By the same token, then HUD Secretary Castro pretended that Obama’s AFFH did nothing to force zoning changes on localities, because he knew that HUD was barred by statute from controlling local zoning. HUD’s way of working around the law on local control of zoning went as follows. Instead of HUD saying to localities, “We order you to abolish your single-family zoning and build high-density low-income housing,” HUD says instead, “As a condition for receiving our grants, we order you to conduct an analysis of your housing needs and submit a plan for future development that we deem acceptable.” But of course, the only “voluntary” analyses and plans HUD will accept under Obama’s AFFH are those that lead to the abolition of single-family zoning laws and the construction of high-density low-income housing. (To see how the Obama–Biden system of federal zoning compulsion works out in practice, go here, here, here, and here.) True, a locality can maybe get away with proposing to make other changes instead, like eliminating a landlord’s right to refuse a tenant planning to pay rent with Section 8 housing vouchers.
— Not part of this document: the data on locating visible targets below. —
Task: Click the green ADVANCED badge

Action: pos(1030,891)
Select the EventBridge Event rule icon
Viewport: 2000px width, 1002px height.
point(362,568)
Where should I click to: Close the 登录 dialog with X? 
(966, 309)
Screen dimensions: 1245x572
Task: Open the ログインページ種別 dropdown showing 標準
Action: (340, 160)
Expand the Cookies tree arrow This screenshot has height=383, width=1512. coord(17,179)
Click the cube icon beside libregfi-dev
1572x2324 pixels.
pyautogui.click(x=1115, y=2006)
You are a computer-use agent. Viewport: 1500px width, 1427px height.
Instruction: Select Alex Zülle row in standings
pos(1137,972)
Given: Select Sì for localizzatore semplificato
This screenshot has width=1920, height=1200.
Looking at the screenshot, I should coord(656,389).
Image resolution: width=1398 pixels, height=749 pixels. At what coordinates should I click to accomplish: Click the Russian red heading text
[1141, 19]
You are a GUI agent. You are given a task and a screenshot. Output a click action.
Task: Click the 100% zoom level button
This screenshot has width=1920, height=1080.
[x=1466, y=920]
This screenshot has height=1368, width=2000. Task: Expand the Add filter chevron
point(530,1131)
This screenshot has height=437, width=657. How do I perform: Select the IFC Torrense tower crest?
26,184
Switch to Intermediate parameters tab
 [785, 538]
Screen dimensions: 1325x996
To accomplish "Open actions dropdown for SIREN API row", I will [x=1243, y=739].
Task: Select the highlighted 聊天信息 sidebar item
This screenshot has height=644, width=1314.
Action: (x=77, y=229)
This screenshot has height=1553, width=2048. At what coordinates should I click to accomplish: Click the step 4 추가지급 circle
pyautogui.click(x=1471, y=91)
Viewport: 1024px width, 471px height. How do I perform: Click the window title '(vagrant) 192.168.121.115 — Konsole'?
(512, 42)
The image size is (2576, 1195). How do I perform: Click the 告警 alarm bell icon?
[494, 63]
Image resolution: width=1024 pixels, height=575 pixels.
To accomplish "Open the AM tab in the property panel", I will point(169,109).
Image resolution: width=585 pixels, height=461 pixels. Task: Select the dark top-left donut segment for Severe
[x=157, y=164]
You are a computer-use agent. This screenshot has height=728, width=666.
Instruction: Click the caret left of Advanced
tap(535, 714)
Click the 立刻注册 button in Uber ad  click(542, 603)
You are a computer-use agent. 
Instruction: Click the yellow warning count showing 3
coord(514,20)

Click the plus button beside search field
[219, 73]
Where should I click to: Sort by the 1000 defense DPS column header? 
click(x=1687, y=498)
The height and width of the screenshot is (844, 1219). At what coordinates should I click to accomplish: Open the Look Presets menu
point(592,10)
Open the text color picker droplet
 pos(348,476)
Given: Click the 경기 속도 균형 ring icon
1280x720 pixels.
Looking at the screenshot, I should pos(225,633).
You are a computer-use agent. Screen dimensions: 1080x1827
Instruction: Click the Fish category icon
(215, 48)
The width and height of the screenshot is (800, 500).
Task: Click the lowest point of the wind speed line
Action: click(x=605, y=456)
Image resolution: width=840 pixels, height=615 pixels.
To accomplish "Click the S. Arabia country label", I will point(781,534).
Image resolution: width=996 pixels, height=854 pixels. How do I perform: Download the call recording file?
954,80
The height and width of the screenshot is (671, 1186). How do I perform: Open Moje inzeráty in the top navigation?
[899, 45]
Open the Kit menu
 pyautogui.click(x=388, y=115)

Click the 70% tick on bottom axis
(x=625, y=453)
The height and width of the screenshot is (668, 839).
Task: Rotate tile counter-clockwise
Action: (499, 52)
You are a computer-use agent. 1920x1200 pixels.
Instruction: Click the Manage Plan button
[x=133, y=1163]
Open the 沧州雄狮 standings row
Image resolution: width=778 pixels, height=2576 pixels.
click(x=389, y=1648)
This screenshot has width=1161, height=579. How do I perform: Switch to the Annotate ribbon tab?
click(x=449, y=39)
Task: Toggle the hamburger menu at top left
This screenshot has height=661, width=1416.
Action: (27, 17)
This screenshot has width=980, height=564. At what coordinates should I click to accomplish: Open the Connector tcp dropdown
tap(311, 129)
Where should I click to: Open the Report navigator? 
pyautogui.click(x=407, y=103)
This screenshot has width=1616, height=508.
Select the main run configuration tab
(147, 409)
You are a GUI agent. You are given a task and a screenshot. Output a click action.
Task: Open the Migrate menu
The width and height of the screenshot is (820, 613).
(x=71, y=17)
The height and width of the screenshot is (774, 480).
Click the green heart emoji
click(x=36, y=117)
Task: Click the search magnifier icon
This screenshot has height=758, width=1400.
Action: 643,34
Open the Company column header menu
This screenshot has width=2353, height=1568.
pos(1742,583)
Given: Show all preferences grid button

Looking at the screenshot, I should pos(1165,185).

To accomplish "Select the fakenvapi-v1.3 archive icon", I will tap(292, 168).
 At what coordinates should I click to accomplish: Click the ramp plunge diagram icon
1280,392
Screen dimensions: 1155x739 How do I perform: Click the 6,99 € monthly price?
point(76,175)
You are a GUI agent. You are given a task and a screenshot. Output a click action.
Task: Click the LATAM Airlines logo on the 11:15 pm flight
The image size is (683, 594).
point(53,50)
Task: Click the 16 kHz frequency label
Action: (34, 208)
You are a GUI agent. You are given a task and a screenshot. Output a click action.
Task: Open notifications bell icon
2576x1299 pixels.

But that is supposed to be a decision controlled by local law as well. So AFFH is precisely a way of allowing the feds to impose decisions on localities using federal grants as leverage, even in areas where the feds do not have final legal authority. In fact, AFFH is more coercive than Obama’s imposition of Common Core, because it uses sticks instead of carrots, withholding grants instead of offering incentives.

While Castro condemns McCloskey as “shameful” and “deceitful,” the truth is, Castro is the one making deceptive claims about the lack of federal involvement in zoning, even as he himself has promulgated aggressive plans to assure federal control of zoning — and has even been lauded for doing so by the New York Times. The so-called fact-checkers ought to be exposing Castro’s deceptive statements instead of taking them at face value.

Perish the thought that any of these fact-checkers should go to a conservative housing expert or Republican office-holder who actually supports the president’s housing policies, for an alternative point of view. That used to be the press’s role, but no more. To call these alleged fact-checkers handmaidens of the Democratic Party is no exaggeration. When it comes to the issue of zoning and the suburbs, the media’s supposed fact-checkers are comprehensively wrong.

So the next time you hear some spokesman for the Trump campaign claim that Biden and the Democrats want to abolish single-family zoning — and along with that, the capacity of America’s suburbs for self-government — believe them.

Stanley Kurtz is a senior fellow at the Ethics and Public Policy Center.